--- BEGIN PASSAGE ---
# Mersey Docks & Harbour Company, Vigilant



## Aestus57 (Oct 14, 2007)

Hi Everyone,

I'm new to this site so please bear with me.

I'm into building scale models boats and have been for over 30years, I mainly now build models of the Mersey Docks & Harbour Company vessels, the last one I completed was the Survey vessel "Aestus". She was scrapped some time in the 1980's and I was lucky enough to obtain some photos of her when she was tied up in Canada Dock a couple of years before she went.

I'm now building a 1/48 scale model of the Salvage and Bouyage vessel "Vigilant" built in 1953 and also scrapped some time in the 1980's or earlier. I managed to obtain a copy of the builders plans through a friend of a friend who was involved in breaking her up at Garston Docks, however, the only photo I have of her is from the the web at http://www.photoship.co.uk/JAlbum Ships/Old Ships V/slides/Vigilant-07.html

So.... can any of you help me out with any photos or info about the vessel.

I know that the foremast of her sister ship the "Salvor" now stands in the middle of the roundabout by the Liver Building in Liverpool, and I've taken quite a few photo's of that to help out.

Did anyone work on her? and has anyone any tales to tell??

Regards

Peter


----------
--- END PASSAGE ---
• **STATED EXERCISE A**
Reproduce the forum thread about the Vigilant in full, with no changes.
--- BEGIN SUPPLIED DATA ---
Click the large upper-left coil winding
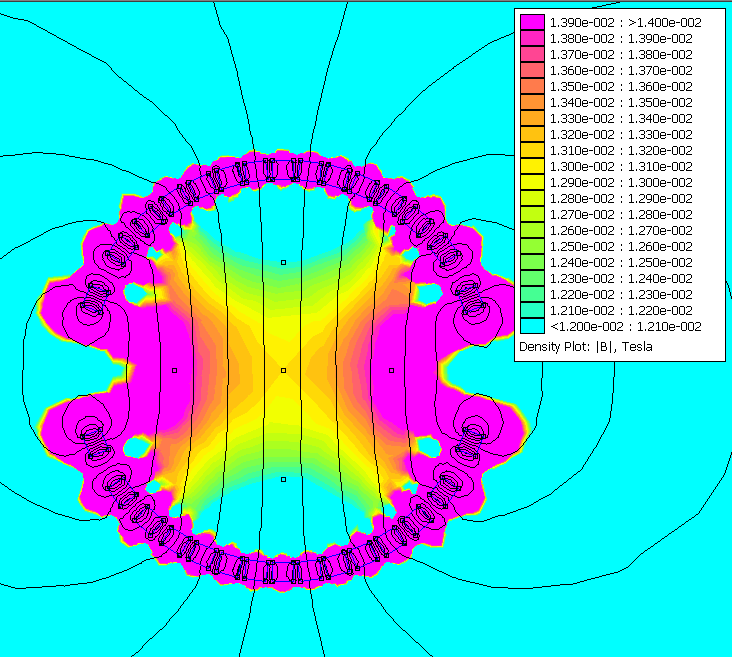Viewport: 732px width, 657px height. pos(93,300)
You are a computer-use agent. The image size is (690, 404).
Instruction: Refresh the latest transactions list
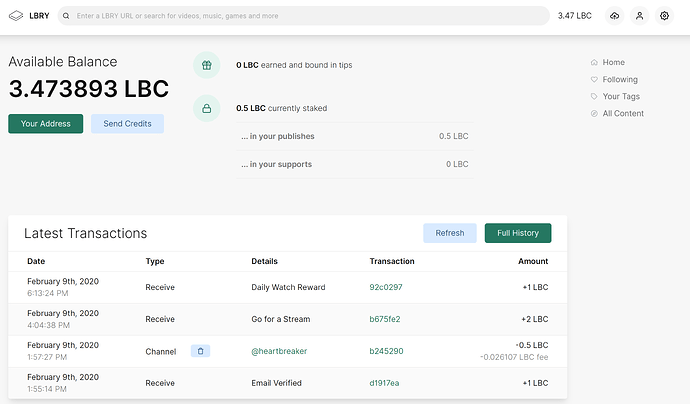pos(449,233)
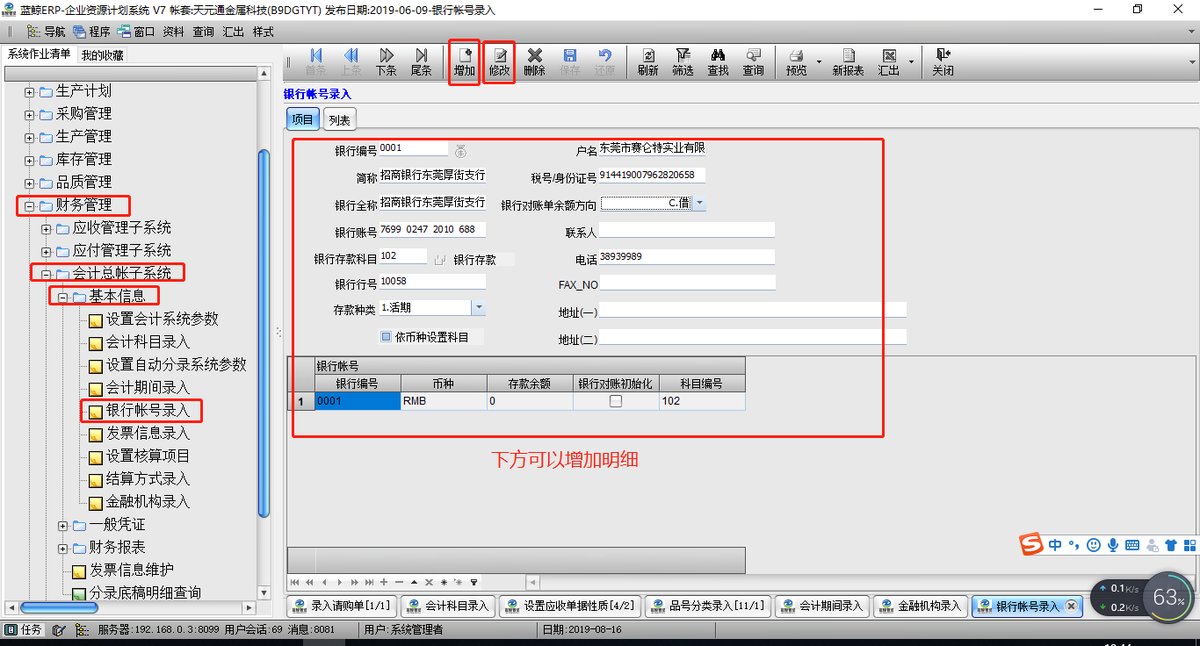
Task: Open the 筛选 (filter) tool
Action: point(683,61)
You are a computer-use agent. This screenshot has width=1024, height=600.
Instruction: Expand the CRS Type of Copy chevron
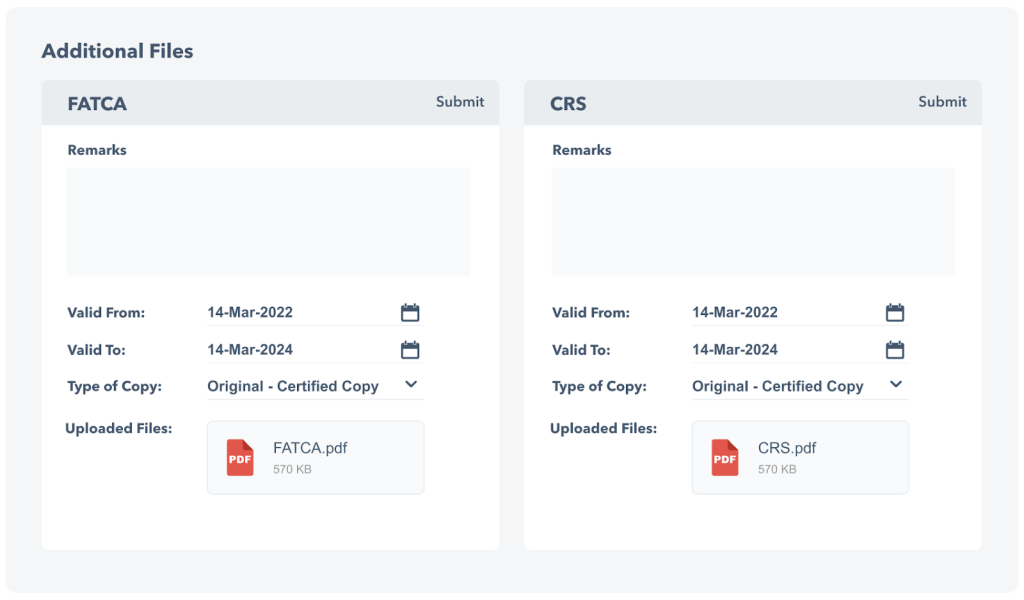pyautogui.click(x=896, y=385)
--- END SUPPLIED DATA ---
--- BEGIN SUPPLIED DATA ---
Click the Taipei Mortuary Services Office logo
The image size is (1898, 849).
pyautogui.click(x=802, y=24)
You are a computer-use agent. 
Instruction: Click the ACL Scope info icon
--- END SUPPLIED DATA ---
• **STATED EXERCISE B**
In the rows, begin at the line that contains "Click the Taipei" and stop after the line that contains "Instruction: Click the ACL Scope info icon". Write out those lines exactly.

• **FULL RESPONSE A**
# Mersey Docks & Harbour Company, Vigilant



## Aestus57 (Oct 14, 2007)

Hi Everyone,

I'm new to this site so please bear with me.

I'm into building scale models boats and have been for over 30years, I mainly now build models of the Mersey Docks & Harbour Company vessels, the last one I completed was the Survey vessel "Aestus". She was scrapped some time in the 1980's and I was lucky enough to obtain some photos of her when she was tied up in Canada Dock a couple of years before she went.

I'm now building a 1/48 scale model of the Salvage and Bouyage vessel "Vigilant" built in 1953 and also scrapped some time in the 1980's or earlier. I managed to obtain a copy of the builders plans through a friend of a friend who was involved in breaking her up at Garston Docks, however, the only photo I have of her is from the the web at http://www.photoship.co.uk/JAlbum Ships/Old Ships V/slides/Vigilant-07.html

So.... can any of you help me out with any photos or info about the vessel.

I know that the foremast of her sister ship the "Salvor" now stands in the middle of the roundabout by the Liver Building in Liverpool, and I've taken quite a few photo's of that to help out.

Did anyone work on her? and has anyone any tales to tell??

Regards

Peter


----------

• **FULL RESPONSE B**
Click the Taipei Mortuary Services Office logo
The image size is (1898, 849).
pyautogui.click(x=802, y=24)
You are a computer-use agent. 
Instruction: Click the ACL Scope info icon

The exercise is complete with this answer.